Éric and Rahul, both of you had a Deep India concert in Bangalore nearly a year ago. What is the collaboration like this time?
Éric: There is so much to explore musically with each other. Deep India was just the beginning. On this journey together, through discovering each other's music we are re-discovering ourselves. The santoor for example has a beautiful drone and I want to harmonise around that.
Rahul: As for me, it has been a fabulous experience working with Éric. I've been following Éric and Sanchez's group Deep Forest's work from early on. Éric's quite a legend in the tribal electronic genre. I feel collaborations will help me and my music grow. That's what led me in the past to collaborate with legendary musicians, jazz saxophonist Kenny G and pianist Richard Clayderman.
Can you talk about how you first collaborated on Deep India?
Rahul: Following earlier collaborations when I was presented with the opportunity to work with Éric I was excited. Because of both, the kind of musician and person he is. For Deep India, instead of homogenising it as Indian folk we were able to bring in the best folk artistes from Jammu and Kashmir, Rajasthan, Maharashtra and Coorg in Karnataka and infuse it all in one album.
Éric: You know when we did Deep India I hardly knew Rahul. When I was asked to listen to his santoor, I was gripped. It's a very beautiful instrument and Rahul's a very good musician. So things fell into place without any hiccup.
How do you ensure that one genre doesn't swamp or overwhelm the other? Is there some kind of understanding?
Éric: Rahul do you want to go first?
Rahul: No Éric you go first. I'll come in later.
Is that how you ensure the collaboration stays mutually accommodating?
(Both artistes laugh)
Éric: Down the years I've done a lot of music... almost from early childhood. In a sense one acquires the language of music. While it may look like that, it's not all planned and worked out. I compose and share the music with whoever I'm working with. We go back and forth several times and given our experience we know we have hit the 'sweet spot' when we do. I cannot explain the process. It is a miracle. You never know if something will work or not and one just goes on.

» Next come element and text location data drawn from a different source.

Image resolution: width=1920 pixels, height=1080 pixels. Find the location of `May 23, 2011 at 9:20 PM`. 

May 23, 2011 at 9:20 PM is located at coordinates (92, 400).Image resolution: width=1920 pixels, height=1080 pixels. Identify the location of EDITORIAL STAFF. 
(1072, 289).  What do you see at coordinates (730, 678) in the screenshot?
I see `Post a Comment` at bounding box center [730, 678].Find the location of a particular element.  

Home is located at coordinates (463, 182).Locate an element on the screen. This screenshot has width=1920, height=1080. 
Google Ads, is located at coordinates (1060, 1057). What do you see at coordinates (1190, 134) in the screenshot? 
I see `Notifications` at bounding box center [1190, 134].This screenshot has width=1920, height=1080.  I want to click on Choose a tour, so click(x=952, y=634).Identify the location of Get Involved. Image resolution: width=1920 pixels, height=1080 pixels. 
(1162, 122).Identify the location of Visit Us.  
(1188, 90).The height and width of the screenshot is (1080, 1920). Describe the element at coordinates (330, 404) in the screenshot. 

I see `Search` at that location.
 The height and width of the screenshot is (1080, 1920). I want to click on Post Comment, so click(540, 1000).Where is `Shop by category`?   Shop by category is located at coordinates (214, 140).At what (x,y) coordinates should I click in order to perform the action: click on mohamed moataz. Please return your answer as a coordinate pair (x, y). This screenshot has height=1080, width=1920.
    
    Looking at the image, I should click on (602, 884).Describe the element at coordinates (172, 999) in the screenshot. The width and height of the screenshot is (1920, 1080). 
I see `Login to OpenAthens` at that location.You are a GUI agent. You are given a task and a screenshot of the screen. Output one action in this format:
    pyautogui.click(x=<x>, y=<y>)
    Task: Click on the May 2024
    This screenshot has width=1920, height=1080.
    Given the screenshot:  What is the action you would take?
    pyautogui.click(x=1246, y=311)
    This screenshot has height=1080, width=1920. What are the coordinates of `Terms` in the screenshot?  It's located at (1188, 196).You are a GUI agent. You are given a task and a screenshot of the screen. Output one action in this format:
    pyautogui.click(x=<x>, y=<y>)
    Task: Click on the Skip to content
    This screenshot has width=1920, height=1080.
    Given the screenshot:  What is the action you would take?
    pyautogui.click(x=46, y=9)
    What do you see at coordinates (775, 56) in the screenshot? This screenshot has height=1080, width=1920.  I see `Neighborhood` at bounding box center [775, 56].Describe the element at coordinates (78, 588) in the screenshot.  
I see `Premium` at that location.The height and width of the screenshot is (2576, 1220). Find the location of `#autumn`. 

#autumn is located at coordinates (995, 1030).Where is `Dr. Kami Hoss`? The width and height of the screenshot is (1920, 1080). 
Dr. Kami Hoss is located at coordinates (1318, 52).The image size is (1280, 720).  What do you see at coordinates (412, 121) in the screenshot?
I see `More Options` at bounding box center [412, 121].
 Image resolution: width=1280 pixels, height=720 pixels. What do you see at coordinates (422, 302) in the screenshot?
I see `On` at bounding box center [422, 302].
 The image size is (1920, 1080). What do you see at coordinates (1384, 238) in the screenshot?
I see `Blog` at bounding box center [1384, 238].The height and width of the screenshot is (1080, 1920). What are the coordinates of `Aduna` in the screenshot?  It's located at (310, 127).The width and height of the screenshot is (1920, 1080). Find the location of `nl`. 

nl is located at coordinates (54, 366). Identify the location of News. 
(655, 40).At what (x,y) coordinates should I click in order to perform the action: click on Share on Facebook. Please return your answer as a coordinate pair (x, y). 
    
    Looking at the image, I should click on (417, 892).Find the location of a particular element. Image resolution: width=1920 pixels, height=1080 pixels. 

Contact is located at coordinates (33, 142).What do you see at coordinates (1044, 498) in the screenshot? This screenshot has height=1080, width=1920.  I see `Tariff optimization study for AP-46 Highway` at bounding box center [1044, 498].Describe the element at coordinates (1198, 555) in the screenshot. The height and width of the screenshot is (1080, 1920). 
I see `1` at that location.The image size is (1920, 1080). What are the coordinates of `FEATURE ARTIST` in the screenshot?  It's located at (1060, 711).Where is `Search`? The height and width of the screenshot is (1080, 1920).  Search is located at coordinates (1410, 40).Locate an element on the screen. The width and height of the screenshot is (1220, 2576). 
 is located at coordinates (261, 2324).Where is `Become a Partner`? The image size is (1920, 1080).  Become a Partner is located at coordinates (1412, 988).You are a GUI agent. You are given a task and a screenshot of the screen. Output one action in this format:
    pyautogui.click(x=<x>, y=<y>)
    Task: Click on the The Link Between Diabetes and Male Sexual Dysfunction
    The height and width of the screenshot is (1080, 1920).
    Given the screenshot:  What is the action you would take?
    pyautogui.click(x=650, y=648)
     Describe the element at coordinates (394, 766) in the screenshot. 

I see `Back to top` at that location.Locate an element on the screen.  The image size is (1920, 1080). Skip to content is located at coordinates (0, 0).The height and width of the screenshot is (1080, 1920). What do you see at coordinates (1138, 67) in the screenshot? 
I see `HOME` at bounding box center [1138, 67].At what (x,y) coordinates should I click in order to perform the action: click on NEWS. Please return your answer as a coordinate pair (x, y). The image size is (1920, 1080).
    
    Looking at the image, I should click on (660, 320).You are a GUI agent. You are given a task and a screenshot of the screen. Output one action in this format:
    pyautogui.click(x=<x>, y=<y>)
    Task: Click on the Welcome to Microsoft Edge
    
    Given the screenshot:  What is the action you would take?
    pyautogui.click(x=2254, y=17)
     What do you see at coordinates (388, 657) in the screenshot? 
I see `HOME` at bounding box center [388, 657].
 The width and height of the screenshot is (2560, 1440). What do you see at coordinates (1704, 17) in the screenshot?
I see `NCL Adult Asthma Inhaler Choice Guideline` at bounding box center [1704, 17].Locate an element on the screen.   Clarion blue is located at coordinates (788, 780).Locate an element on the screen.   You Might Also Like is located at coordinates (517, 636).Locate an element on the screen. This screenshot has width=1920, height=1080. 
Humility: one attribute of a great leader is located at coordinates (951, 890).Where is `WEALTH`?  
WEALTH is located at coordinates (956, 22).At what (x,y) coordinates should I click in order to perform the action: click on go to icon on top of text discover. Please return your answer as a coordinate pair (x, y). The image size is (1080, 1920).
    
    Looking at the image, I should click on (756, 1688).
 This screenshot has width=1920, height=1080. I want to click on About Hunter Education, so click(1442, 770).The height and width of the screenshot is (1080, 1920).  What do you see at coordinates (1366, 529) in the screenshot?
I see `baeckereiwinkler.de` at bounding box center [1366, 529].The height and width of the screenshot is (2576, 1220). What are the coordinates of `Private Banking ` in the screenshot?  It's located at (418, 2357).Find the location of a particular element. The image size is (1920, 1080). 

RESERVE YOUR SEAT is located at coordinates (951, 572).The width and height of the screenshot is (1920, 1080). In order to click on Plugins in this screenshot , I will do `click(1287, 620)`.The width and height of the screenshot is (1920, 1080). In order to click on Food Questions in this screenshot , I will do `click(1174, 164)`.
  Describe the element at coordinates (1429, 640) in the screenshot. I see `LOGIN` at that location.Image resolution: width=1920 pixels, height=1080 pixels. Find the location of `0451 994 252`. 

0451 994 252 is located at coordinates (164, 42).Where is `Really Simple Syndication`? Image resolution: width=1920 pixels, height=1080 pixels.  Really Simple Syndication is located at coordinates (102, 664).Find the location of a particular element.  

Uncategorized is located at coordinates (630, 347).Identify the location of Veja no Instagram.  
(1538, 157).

Rahul: You know creativity is not like a continuous flow. It happens over a certain time... a few hours in a day. If something gets thrown at you at that time and you respond, something strikes and you go, "Wow! What was that?" Then you want to take it further, add a raga, shift scales or pitch. Ultimately, one needs to understand composing is a knack. You can learn to play with reading or a teacher, but when you're composing, it comes from within. That temptation to create something new and different can push you. The response we keep getting on various social media with 50-60,000 hits for some Deep India tracks only reaffirms that it is working.
Are there instances when you get something just perfect and you're yourself left wondering where that came from?
Rahul: Yeah, that can happen. If you are lucky, you remember the phrase you just played or have a recording. If not, you go back and start from scratch. When we began working together I'd send him some melodic lines via the internet and Éric would respond adding his bit. I'd be like, "Wow! I never imagined it could sound like this too!'
Éric: I would have to agree. Pleasant accidents are a big part of creativity. You get distracted, make a mistake and sometimes just like that you get a very different feel to what's emerged. When I'm composing I look forward to such accidents and that can happen only for a few minutes every day, like Rahul said. To get there, one should practise and polish one's craft and keep at it. Of course, technology has made things easier. One can hit a button and the computer will just record unlike the 20 minute tapes before.
When we talk of electronica, genres like trance and mash-ups come to mind. But you like ethnic electronica with folk elements.
Éric: As a teen, electronica was the in-thing. There was just no trance. It was all ambient music. Today, we can't think of a world without club and trance. I think every generation has its own thing (laughs). For me, electronica is a way to use the synthesizer, and the sequencer and a way to compose music using technical things like sampling, analog and digital sounds. Of course, trance is a part of it, and I will play trance too, but for me electronica is far much wider than that narrow space. Even when I collaborate, I'm not incorporating but actually trying to build something new with the elements at hand. Unfortunately in Valenciennes, France, where I was born, we don't have a tradition of ethnic roots in music like say in Africa or India, so that's what draws me.
Rahul, what is it like for you to work with electronica, a relatively younger music, considering you are a legatee of the santoor
Rahul: When I began as a school-kid my dad had bought me a small Casio. And you shouldn't forget the omnipresent harmonium, which is such an integral part of our music, is an older distant cousin of the keyboard. While composing for films I have often resorted to it. So, like I've been taught by guru and father Pt Shivkumar Sharma, it is all about creating music, irrespective of instrument and style.